Stored items:

____________________

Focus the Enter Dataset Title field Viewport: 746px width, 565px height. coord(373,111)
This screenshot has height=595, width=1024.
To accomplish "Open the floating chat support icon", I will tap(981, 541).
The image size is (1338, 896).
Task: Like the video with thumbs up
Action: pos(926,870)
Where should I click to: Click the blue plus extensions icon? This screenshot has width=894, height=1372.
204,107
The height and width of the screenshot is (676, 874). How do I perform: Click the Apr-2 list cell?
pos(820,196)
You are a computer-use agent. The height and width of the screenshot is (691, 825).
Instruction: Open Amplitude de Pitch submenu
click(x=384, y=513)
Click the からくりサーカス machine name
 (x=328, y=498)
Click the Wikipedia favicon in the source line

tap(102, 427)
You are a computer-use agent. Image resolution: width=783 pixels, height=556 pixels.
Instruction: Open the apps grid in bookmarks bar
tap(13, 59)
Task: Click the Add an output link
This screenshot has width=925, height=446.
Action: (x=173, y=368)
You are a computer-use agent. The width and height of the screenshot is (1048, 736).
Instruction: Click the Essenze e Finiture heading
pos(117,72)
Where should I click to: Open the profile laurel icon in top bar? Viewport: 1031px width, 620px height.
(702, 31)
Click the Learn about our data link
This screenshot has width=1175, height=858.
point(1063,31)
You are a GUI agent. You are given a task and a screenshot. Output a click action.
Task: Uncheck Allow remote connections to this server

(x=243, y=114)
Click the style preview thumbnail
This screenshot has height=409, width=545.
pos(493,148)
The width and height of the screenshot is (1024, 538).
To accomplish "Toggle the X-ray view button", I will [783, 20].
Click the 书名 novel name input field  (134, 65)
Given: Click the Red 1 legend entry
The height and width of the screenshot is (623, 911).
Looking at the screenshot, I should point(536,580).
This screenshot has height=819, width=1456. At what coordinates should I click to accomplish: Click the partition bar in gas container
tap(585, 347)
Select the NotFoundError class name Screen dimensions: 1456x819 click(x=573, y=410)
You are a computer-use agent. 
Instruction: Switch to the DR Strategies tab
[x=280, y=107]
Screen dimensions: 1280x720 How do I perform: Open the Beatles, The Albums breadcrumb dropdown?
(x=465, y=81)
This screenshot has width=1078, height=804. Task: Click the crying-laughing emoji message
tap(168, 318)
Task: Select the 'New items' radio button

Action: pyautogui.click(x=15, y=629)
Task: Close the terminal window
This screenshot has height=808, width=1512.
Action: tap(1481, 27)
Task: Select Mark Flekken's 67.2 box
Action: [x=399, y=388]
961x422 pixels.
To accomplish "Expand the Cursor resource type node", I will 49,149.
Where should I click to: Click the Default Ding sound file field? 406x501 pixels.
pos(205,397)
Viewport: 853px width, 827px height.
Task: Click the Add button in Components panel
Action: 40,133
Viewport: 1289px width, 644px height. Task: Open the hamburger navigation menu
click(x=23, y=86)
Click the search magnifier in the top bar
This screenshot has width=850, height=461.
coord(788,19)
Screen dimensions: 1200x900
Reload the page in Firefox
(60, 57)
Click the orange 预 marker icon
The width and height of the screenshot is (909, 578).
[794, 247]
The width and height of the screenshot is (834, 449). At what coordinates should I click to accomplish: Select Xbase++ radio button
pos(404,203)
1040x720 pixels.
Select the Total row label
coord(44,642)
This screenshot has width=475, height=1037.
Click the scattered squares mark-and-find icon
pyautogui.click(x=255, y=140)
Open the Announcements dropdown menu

____________________

### TASK DESCRIPTION
Give every entry back exactly as it was written above.

### RESULT FOR THIS TASK
Focus the Enter Dataset Title field Viewport: 746px width, 565px height. coord(373,111)
This screenshot has height=595, width=1024.
To accomplish "Open the floating chat support icon", I will tap(981, 541).
The image size is (1338, 896).
Task: Like the video with thumbs up
Action: pos(926,870)
Where should I click to: Click the blue plus extensions icon? This screenshot has width=894, height=1372.
204,107
The height and width of the screenshot is (676, 874). How do I perform: Click the Apr-2 list cell?
pos(820,196)
You are a computer-use agent. The height and width of the screenshot is (691, 825).
Instruction: Open Amplitude de Pitch submenu
click(x=384, y=513)
Click the からくりサーカス machine name
 (x=328, y=498)
Click the Wikipedia favicon in the source line

tap(102, 427)
You are a computer-use agent. Image resolution: width=783 pixels, height=556 pixels.
Instruction: Open the apps grid in bookmarks bar
tap(13, 59)
Task: Click the Add an output link
This screenshot has width=925, height=446.
Action: (x=173, y=368)
You are a computer-use agent. The width and height of the screenshot is (1048, 736).
Instruction: Click the Essenze e Finiture heading
pos(117,72)
Where should I click to: Open the profile laurel icon in top bar? Viewport: 1031px width, 620px height.
(702, 31)
Click the Learn about our data link
This screenshot has width=1175, height=858.
point(1063,31)
You are a GUI agent. You are given a task and a screenshot. Output a click action.
Task: Uncheck Allow remote connections to this server

(x=243, y=114)
Click the style preview thumbnail
This screenshot has height=409, width=545.
pos(493,148)
The width and height of the screenshot is (1024, 538).
To accomplish "Toggle the X-ray view button", I will [783, 20].
Click the 书名 novel name input field  (134, 65)
Given: Click the Red 1 legend entry
The height and width of the screenshot is (623, 911).
Looking at the screenshot, I should point(536,580).
This screenshot has height=819, width=1456. At what coordinates should I click to accomplish: Click the partition bar in gas container
tap(585, 347)
Select the NotFoundError class name Screen dimensions: 1456x819 click(x=573, y=410)
You are a computer-use agent. 
Instruction: Switch to the DR Strategies tab
[x=280, y=107]
Screen dimensions: 1280x720 How do I perform: Open the Beatles, The Albums breadcrumb dropdown?
(x=465, y=81)
This screenshot has width=1078, height=804. Task: Click the crying-laughing emoji message
tap(168, 318)
Task: Select the 'New items' radio button

Action: pyautogui.click(x=15, y=629)
Task: Close the terminal window
This screenshot has height=808, width=1512.
Action: tap(1481, 27)
Task: Select Mark Flekken's 67.2 box
Action: [x=399, y=388]
961x422 pixels.
To accomplish "Expand the Cursor resource type node", I will 49,149.
Where should I click to: Click the Default Ding sound file field? 406x501 pixels.
pos(205,397)
Viewport: 853px width, 827px height.
Task: Click the Add button in Components panel
Action: 40,133
Viewport: 1289px width, 644px height. Task: Open the hamburger navigation menu
click(x=23, y=86)
Click the search magnifier in the top bar
This screenshot has width=850, height=461.
coord(788,19)
Screen dimensions: 1200x900
Reload the page in Firefox
(60, 57)
Click the orange 预 marker icon
The width and height of the screenshot is (909, 578).
[794, 247]
The width and height of the screenshot is (834, 449). At what coordinates should I click to accomplish: Select Xbase++ radio button
pos(404,203)
1040x720 pixels.
Select the Total row label
coord(44,642)
This screenshot has width=475, height=1037.
Click the scattered squares mark-and-find icon
pyautogui.click(x=255, y=140)
Open the Announcements dropdown menu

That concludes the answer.